Like other color design process, such as advertising and decorating, color and tone adjustments are among the most frequent operations for fabric design. In the cognitive process of creating new fabric patterns, it is important for designers to convey a meaningful theme or characteristic attribute of their desired design styles in order to both communicate as well as classify design styles. Inspiration for new designs can be found in many sources, such as photography, fashion magazines, art, and color swatches. Fashion designers often evaluate great design ideas by how people generally appreciate and cherish their designs.
The contributions of this paper are as follows. First, we begin with a study on reformulating the criteria used in professional design inspired by color as a set of color mood space requirements. These include color emotion description and prediction, respectively expressing color abstraction and compatibility. Further, these can be served as a sorting process that identifies the matched image to a color mood from the source data and pattern. Our main contribution consists of casting the process of cognition in fabric design as an optimization problem for generating a suitable cognitive color theme design combined with fabric texture properties. We provide a new framework for fabric design that simultaneously takes into account the design of the fabric color and the texture effects in a cognitive loop by providing operations at the level of color theme assembly.
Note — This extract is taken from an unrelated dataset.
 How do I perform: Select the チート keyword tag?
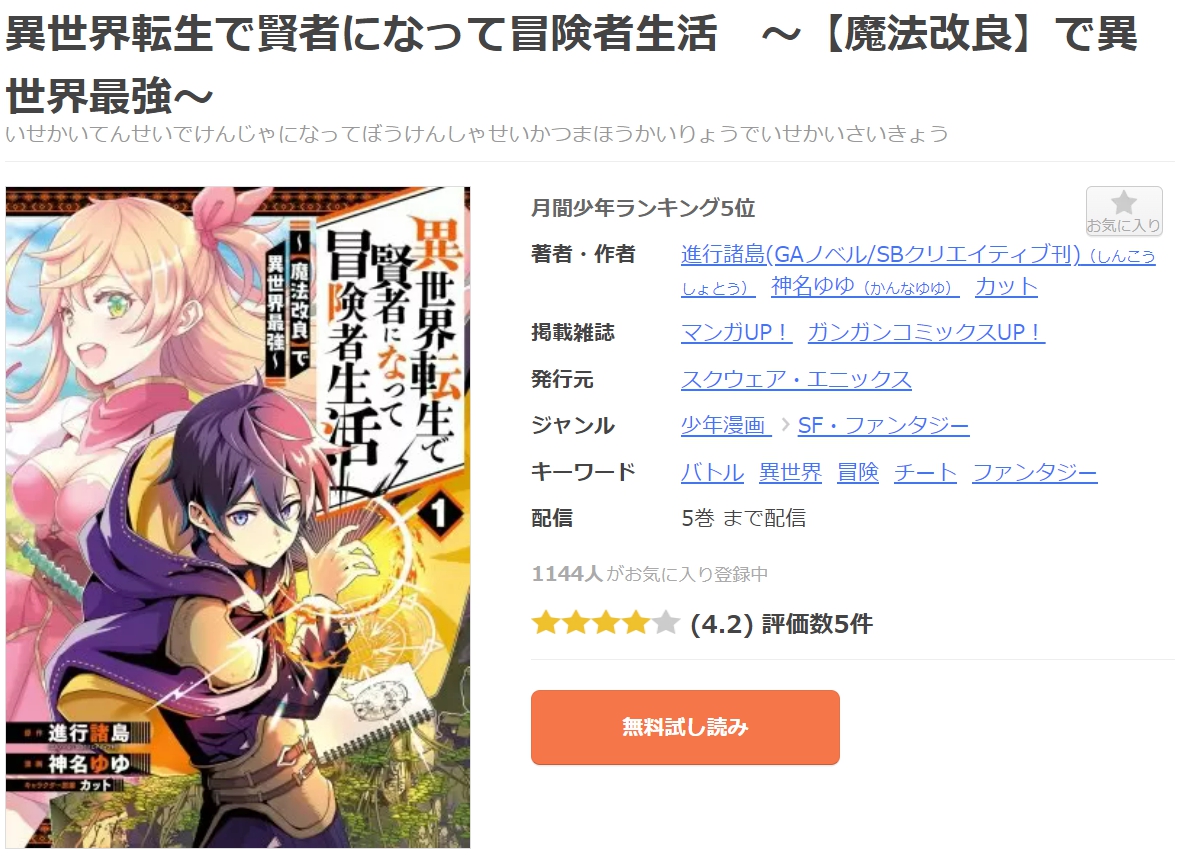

Second, we propose a data-driven color theme optimization approach to facilitate color themes extraction for fabric designs. We use color mood clustering (Ou, Luo, Woodcock, & Wright, 2004a; Ou, Luo, Woodcock, & Wright, 2004b) and weave pattern entropy functions to extract color themes from abstract or natural images associated with a subject or a theme, and then apply them in a fabric design to maintain the same theme in the cognition of observers. The measure of the difference between input images and fabric designs is quantified in a color mood space by using a color emotion metric. The output of the color theme is a modified version of the subject of the input images that is achieved by translating the weights from the color mood space into a semantic description of the subject.